The coprime commutators $\gamma_j^*$ and $\delta_j^*$ were recently
introduced as a tool to study properties of finite groups that can be expressed
in terms of commutators of elements of coprime orders. They are defined as
follows. Let $G$ be a finite group. Every element of $G$ is both a
$\gamma_1^*$-commutator and a $\delta_0^*$-commutator. Now let $j\geq 2$ and
let $X$ be the set of all elements of $G$ that are powers of
$\gamma_{j-1}^*$-commutators. An element $g$ is a $\gamma_j^*$-commutator if
there exist $a\in X$ and $b\in G$ such that $g=[a,b]$ and $(|a|,|b|)=1$. For
$j\geq 1$ let $Y$ be the set of all elements of $G$ that are powers of
$\delta_{j-1}^*$-commutators. The element $g$ is a $\delta_j^*$-commutator if
there exist $a,b\in Y$ such that $g=[a,b]$ and $(|a|,|b|)=1$. The subgroups of
$G$ generated by all $\gamma_j^*$-commutators and all $\delta_j^*$-commutators
are denoted by $\gamma_j^*(G)$ and $\delta_j^*(G)$, respectively.

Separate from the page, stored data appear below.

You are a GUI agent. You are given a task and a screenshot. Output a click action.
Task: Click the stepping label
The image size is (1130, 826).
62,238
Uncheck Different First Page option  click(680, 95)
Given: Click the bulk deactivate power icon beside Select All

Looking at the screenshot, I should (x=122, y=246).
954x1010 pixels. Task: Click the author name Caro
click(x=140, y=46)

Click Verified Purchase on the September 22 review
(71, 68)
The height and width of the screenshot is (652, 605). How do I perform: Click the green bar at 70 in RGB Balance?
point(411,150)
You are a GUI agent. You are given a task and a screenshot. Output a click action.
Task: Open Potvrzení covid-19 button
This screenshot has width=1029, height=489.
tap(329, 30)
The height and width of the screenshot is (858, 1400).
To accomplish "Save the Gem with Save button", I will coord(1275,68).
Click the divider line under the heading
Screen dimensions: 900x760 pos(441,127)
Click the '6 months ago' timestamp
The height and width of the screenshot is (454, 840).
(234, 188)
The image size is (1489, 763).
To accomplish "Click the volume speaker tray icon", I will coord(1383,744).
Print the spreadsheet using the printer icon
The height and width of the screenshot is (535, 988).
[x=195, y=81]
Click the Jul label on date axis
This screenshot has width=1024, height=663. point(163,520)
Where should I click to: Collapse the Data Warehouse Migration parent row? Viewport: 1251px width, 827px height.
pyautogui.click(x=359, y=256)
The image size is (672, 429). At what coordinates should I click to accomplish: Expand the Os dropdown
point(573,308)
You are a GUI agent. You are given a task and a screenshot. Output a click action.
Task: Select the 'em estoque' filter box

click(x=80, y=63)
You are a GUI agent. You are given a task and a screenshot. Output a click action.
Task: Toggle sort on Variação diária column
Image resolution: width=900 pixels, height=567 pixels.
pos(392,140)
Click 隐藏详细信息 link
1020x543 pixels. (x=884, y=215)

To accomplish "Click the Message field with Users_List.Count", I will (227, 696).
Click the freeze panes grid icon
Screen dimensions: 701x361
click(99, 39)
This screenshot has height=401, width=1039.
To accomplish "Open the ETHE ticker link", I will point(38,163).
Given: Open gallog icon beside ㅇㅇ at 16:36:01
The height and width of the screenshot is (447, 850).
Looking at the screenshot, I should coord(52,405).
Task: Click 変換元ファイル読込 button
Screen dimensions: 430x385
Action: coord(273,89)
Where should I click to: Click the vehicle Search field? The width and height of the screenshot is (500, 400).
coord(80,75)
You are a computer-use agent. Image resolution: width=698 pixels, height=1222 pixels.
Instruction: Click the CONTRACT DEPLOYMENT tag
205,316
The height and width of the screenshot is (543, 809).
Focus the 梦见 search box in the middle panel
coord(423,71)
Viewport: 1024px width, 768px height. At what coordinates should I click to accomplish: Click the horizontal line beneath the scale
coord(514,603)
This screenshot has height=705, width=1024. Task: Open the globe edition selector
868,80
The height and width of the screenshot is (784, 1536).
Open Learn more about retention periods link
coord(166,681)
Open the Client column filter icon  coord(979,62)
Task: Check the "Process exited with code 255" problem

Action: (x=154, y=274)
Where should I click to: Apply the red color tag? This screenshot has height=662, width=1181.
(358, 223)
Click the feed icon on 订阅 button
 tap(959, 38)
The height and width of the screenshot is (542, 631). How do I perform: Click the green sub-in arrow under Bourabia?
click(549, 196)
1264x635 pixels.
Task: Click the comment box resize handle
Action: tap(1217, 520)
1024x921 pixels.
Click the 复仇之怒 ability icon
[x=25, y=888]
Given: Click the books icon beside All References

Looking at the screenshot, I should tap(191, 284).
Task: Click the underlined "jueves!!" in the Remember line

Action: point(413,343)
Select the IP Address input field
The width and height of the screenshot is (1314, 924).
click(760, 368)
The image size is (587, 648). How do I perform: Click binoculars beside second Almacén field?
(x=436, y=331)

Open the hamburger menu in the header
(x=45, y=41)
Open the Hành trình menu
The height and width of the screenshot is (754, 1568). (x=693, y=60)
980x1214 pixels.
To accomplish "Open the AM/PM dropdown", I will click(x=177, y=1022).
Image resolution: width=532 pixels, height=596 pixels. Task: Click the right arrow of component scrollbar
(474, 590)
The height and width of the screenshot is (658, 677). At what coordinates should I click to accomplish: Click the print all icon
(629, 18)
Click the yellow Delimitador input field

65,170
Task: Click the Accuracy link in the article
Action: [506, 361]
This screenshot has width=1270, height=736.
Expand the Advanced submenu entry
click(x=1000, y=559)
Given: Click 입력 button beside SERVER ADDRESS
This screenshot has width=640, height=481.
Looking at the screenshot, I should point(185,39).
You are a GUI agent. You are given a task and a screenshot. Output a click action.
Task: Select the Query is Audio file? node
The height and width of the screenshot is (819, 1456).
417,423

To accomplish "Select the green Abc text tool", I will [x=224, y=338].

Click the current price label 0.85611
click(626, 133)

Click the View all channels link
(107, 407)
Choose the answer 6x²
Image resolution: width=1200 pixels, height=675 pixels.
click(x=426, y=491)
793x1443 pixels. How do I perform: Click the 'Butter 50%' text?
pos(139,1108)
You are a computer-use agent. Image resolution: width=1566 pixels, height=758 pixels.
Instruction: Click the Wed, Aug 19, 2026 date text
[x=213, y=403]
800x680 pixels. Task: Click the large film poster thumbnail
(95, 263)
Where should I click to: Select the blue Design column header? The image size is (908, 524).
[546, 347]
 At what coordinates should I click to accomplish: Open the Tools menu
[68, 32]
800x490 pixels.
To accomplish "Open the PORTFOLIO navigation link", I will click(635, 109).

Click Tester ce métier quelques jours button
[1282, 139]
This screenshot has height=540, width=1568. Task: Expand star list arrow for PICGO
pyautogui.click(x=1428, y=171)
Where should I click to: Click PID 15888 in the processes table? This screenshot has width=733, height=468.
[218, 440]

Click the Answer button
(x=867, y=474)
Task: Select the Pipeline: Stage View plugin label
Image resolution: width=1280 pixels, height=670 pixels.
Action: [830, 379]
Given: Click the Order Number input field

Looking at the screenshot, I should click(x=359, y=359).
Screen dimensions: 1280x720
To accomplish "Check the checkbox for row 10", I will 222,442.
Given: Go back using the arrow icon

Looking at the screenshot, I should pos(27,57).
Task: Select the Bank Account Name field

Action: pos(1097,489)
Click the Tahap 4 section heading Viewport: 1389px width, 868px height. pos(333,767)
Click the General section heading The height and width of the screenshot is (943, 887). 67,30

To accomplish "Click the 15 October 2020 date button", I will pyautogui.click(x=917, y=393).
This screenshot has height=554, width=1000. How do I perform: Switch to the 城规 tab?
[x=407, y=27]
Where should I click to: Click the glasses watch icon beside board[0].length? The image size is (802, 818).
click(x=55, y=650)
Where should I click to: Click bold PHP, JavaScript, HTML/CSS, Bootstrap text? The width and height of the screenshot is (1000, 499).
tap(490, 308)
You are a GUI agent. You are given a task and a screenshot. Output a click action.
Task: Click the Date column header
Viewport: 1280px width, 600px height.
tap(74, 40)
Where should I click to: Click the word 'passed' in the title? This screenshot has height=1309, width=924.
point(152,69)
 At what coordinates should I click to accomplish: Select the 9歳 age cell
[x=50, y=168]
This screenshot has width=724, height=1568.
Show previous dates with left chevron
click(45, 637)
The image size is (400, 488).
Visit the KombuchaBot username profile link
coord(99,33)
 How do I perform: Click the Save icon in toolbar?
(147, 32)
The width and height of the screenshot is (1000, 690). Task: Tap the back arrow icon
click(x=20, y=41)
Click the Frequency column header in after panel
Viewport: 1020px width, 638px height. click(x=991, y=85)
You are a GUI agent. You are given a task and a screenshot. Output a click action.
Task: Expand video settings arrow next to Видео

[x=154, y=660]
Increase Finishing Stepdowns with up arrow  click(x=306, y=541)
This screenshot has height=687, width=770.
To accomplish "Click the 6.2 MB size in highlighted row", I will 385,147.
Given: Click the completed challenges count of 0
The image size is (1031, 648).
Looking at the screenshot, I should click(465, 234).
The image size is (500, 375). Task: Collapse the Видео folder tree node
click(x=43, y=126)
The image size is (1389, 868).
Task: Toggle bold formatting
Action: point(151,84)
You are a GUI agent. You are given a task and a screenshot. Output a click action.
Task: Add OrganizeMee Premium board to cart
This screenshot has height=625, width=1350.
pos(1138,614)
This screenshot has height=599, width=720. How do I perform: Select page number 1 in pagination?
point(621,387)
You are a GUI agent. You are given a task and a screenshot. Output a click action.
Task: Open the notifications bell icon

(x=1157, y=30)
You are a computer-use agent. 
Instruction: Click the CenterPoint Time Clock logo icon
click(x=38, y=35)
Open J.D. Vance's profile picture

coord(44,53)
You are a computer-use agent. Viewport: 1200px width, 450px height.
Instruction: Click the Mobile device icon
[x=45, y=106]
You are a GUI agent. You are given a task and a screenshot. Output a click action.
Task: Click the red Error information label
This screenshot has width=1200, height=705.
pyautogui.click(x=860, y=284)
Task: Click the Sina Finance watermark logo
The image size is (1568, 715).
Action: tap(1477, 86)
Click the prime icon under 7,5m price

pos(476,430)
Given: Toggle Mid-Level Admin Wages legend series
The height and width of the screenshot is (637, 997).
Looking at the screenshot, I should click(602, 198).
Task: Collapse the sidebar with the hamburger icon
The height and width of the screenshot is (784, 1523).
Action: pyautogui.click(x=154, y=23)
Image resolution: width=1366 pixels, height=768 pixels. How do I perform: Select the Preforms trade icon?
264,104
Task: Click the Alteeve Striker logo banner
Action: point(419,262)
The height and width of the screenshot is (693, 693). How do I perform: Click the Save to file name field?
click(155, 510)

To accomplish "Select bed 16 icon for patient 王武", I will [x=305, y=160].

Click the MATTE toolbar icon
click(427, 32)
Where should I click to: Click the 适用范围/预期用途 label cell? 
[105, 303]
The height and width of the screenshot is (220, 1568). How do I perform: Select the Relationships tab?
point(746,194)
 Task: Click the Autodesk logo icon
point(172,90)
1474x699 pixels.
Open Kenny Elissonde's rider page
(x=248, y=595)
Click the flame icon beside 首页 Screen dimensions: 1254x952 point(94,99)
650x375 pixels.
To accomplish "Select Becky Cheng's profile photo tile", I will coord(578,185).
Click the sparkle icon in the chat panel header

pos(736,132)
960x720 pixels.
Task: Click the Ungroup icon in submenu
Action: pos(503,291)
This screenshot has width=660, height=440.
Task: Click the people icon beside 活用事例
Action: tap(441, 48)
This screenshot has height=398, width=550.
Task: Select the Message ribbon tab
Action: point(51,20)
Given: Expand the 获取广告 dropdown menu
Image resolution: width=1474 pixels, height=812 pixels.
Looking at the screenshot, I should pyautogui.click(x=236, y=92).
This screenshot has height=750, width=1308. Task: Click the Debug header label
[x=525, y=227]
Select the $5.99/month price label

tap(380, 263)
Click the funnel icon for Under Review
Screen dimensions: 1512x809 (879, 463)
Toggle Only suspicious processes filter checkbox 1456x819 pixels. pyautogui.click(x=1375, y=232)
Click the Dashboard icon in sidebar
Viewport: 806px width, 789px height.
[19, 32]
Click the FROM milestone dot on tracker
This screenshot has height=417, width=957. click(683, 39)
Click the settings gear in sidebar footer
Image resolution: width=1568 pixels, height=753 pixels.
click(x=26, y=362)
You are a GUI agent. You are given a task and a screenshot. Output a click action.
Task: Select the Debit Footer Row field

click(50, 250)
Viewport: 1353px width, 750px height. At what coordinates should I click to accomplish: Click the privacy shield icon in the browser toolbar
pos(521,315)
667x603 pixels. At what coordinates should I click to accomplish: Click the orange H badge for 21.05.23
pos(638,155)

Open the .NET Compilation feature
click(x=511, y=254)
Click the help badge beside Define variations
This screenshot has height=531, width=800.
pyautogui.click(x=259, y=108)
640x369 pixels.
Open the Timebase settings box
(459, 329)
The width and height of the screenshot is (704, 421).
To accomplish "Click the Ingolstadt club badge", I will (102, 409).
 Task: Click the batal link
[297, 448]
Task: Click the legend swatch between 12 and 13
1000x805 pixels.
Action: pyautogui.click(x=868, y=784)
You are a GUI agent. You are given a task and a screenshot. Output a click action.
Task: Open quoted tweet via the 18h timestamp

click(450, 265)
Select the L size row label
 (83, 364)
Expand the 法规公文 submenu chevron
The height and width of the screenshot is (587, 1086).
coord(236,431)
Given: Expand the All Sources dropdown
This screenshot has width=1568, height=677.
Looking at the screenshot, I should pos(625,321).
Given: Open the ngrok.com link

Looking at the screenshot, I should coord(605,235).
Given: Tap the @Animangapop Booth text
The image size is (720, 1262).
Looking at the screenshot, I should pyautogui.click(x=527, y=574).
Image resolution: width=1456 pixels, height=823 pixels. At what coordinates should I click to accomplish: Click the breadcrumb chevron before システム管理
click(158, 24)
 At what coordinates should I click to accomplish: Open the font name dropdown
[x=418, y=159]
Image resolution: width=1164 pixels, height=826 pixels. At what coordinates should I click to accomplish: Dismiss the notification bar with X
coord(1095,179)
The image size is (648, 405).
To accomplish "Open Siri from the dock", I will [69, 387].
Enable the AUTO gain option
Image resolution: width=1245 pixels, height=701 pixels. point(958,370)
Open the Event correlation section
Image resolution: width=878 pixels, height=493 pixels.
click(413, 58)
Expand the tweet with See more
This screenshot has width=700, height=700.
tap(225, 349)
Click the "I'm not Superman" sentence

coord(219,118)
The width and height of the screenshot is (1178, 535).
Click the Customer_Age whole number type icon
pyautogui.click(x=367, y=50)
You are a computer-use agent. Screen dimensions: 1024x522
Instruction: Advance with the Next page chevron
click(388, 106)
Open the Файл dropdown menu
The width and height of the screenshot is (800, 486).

For every
$j\geq2$ the subgroup $\gamma_j^*(G)$ is precisely the last term of the lower
central series of $G$ (which throughout the paper is denoted by
$\gamma_\infty(G)$) while for every $j\geq1$ the subgroup $\delta_j^*(G)$ is
precisely the last term of the lower central series of $\delta_{j-1}^*(G)$,
that is, $\delta_j^*(G)=\gamma_\infty(\delta_{j-1}^*(G))$.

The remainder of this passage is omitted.